Chamou-me a atenção o número de mensagens solicitando incluir um post com os pensamentos de Scriabine voltados ao misticismo, às reflexões sobre a condição do homem e até, por vezes, ao visionarismo nítido. Na medida em que Scriabine deixa suas anotações nos carnets, que trazia sempre consigo, criações musicais são compostas sob a égide desses estágios do pensar místico e sua linguagem se encaminha para patamares que o consagram como um dos maiores inovadores da escrita musical.

Marina Scriabine, renomada musicóloga e filha do compositor, sintetiza os almejos de seu pai voltados a uma constante descoberta: “O fulcro dessa experiência, que se modificou em certos termos no curso do desenvolvimento da personalidade do artista, fundamentava-se na consciência a mais profunda de si mesmo, de um princípio, seu ‘grande Eu’, a certeza absoluta de uma total liberdade cujo conhecimento o preenchia de uma alegria iluminada, de uma plenitude de ser e de um desejo de comunicar essa alegria e essa liberdade a todos os homens e ao universo inteiro. O instrumento dessa livre pujança era a arte, capaz de agir sobre o universo espiritual, mas também material” (Alexandre Scriabine, “Notes et Réflexions”, traduction et présentation, Marina Scriabine, Paris, Klincksiek, 1979).

Seria possivelmente o problema físico que acometeu sua mão direita nas fronteiras dos 20 anos (vide blog 15/01/2022) que predispõe de maneira mais acentuada a sua crise de ordem mística.

Para a compreensão da linguagem musical de Scriabine e de suas transformações, necessário partir-se do testemunho de Marina Scriabine a respeito desse mal que o atingiu: “Pela primeira vez, ele se via frente à hostilidade do mundo exterior, material, que se opunha à sua pujança criativa. Contudo, o abatimento, a resignação ou o desespero eram opostos à sua verdadeira natureza e seu forte elã criativo, que não seriam vencidos por desígnios contrários. Naquele ser frágil, nervoso, hipersensível se revelava uma vontade singular. Ao médico que vaticinou ser impossível solucionar seu problema da mão direita, ele respondeu ‘Sim, é possível’. Após meses de perseverantes esforços, reencontra sua técnica e continuaria sua carreira como pianista. Ao longo da crise, refletiu longamente. A revolta contra Deus e as leis do universo material, ao invés de abatê-lo, fortificou sua confiança nas forças interiores.
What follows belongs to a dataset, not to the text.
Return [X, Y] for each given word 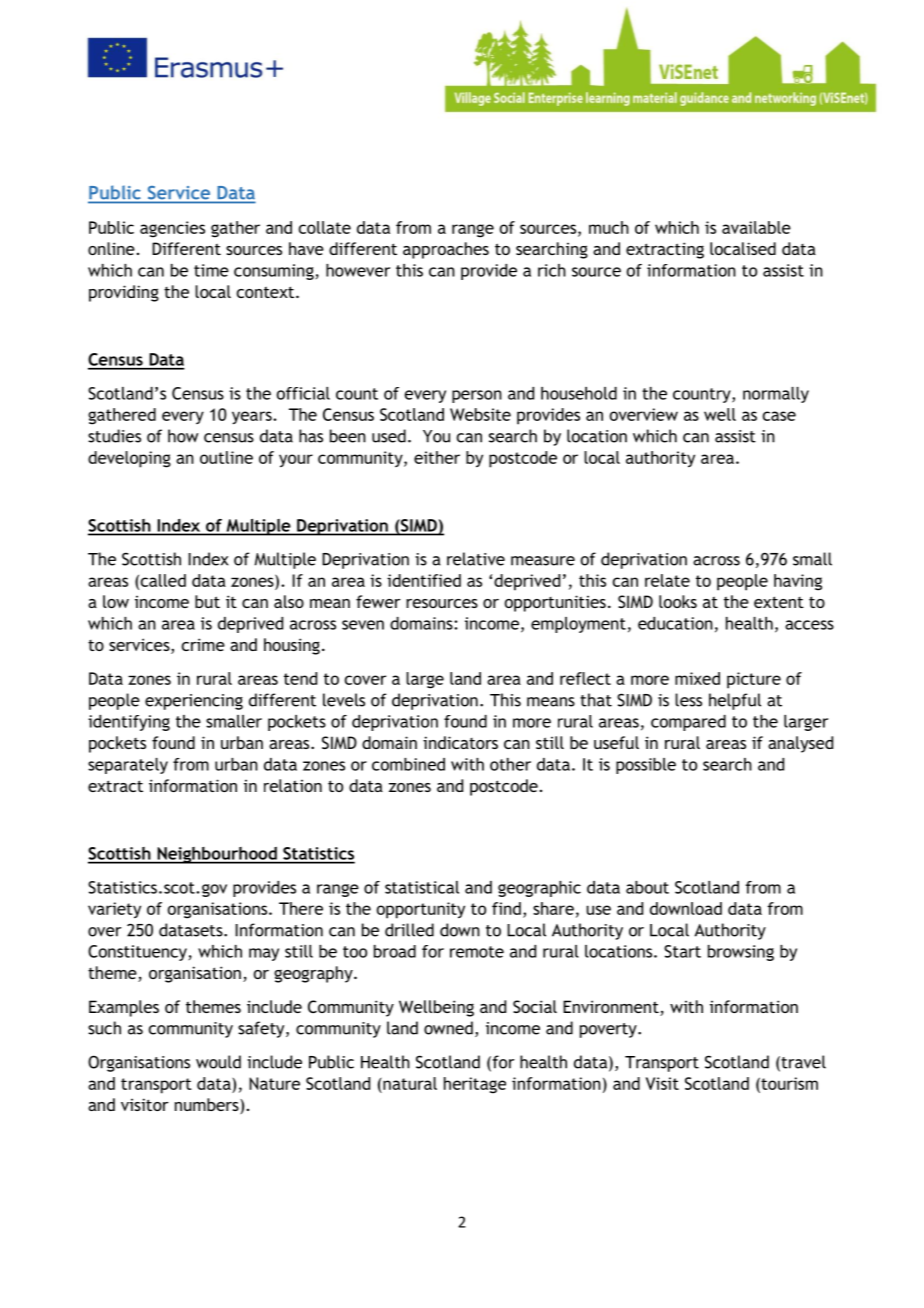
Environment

Foi quando ele tomou consciência progressiva de seu ‘grande EU’, livre e divino, oposto ao ‘pequeno eu’ do indivíduo Alexandre Scriabine, submetido às limitações do espaço e do tempo”.

À medida que mencionarei vários escritos de Scriabine, colocarei obras pertencentes às diversas fases que demonstram as transformações escriturais provocadas pelo aprofundamento místico. Os 12 Estudos op. 8 estão imbuídos do pleno espírito romântico, sem descartar a influência dos Estudos de Chopin.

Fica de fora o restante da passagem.